- Extract -
-- Begin --
Calculate predict-level variable profiles as Ceteris Paribus

Parameters

new_observation : pd.DataFrame or np.ndarray or pd.Series
Observations for which predictions need to be explained.
type : {'ceteris_paribus', TODO: 'oscilations'}
Type of variable profiles (default is 'ceteris_paribus').
y : pd.Series or np.ndarray (1d), optional
Target variable with the same length as new_observation.
variables : str or array_like of str, optional
Variables for which the profiles will be calculated (default is None, which means all of the variables).
grid_points : int, optional
Maximum number of points for profile calculations (default is 101). NOTE: The final number of points may be lower than grid_points, eg. if there is not enough unique values for a given variable.
variable_splits : dict of lists, optional
Split points for variables e.g. {'x': [0, 0.2, 0.5, 0.8, 1], 'y': ['a', 'b']} (default is None, which means that they will be calculated using one of variable_splits_type and the data attribute).
-- End --
- Task set -
1. In the Ceteris Paribus documentation, what is the default value of grid_points?
2. Output everything in the Ceteris Paribus documentation from "Calculate predict-level variable" down to "a given variable.".

- Stored entries -
-- Begin --
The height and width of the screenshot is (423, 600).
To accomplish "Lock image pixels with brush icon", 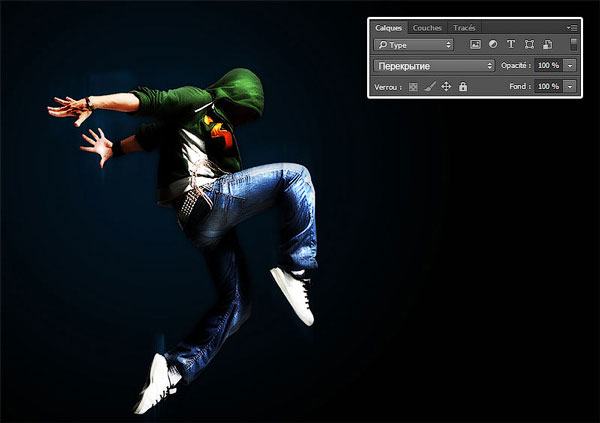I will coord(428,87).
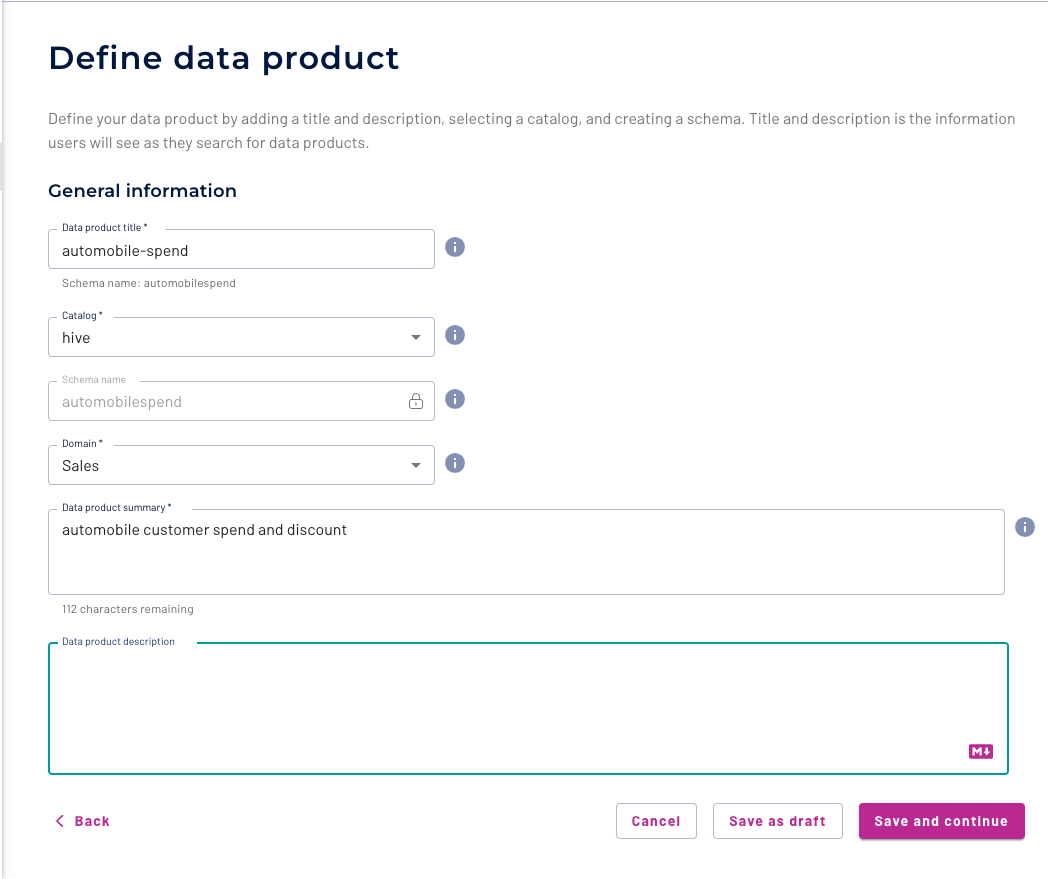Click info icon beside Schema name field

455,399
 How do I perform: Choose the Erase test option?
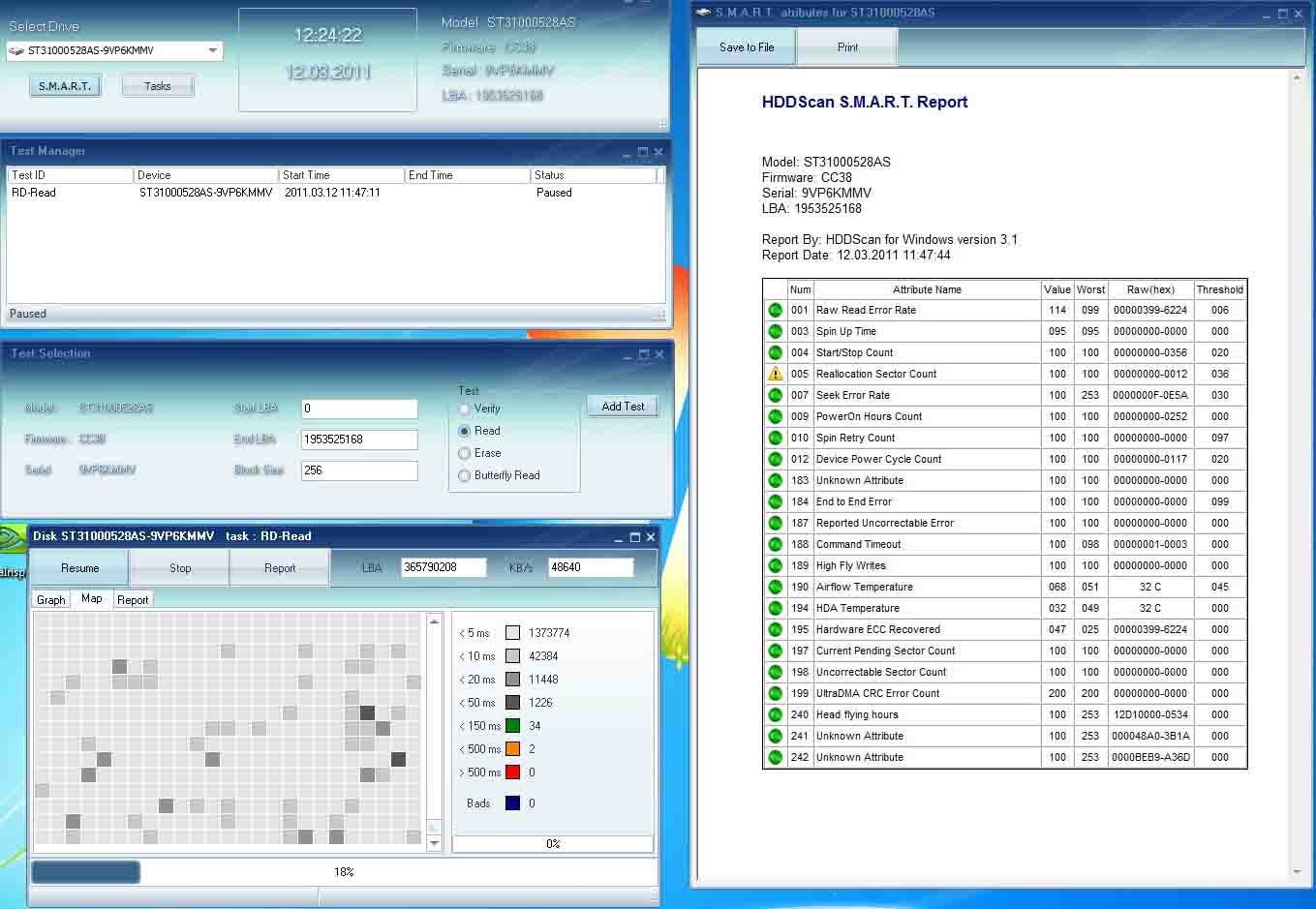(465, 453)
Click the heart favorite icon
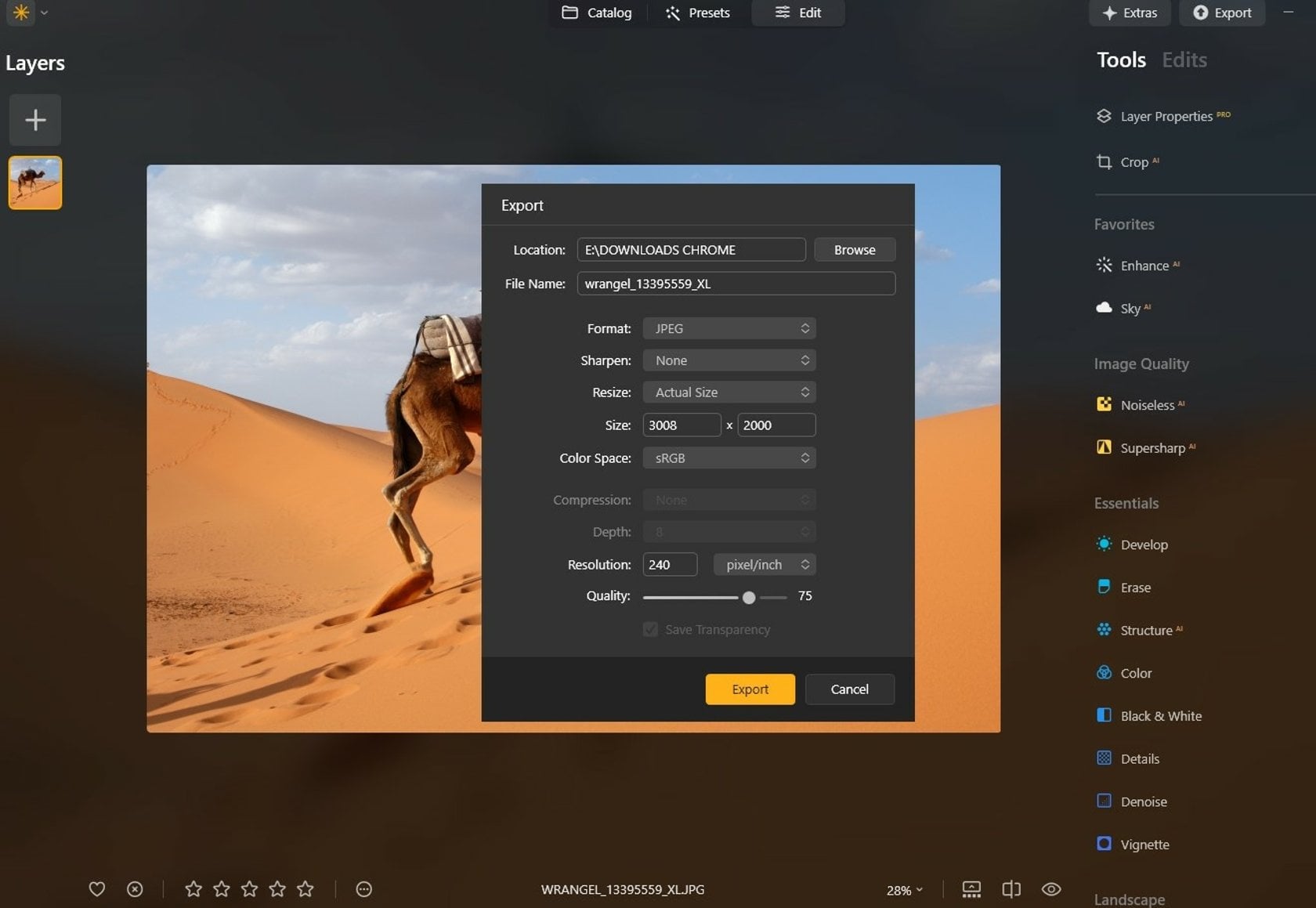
-- End --
- Task-by-task results -
1. 101

2.
Calculate predict-level variable profiles as Ceteris Paribus

Parameters

new_observation : pd.DataFrame or np.ndarray or pd.Series
Observations for which predictions need to be explained.
type : {'ceteris_paribus', TODO: 'oscilations'}
Type of variable profiles (default is 'ceteris_paribus').
y : pd.Series or np.ndarray (1d), optional
Target variable with the same length as new_observation.
variables : str or array_like of str, optional
Variables for which the profiles will be calculated (default is None, which means all of the variables).
grid_points : int, optional
Maximum number of points for profile calculations (default is 101). NOTE: The final number of points may be lower than grid_points, eg. if there is not enough unique values for a given variable.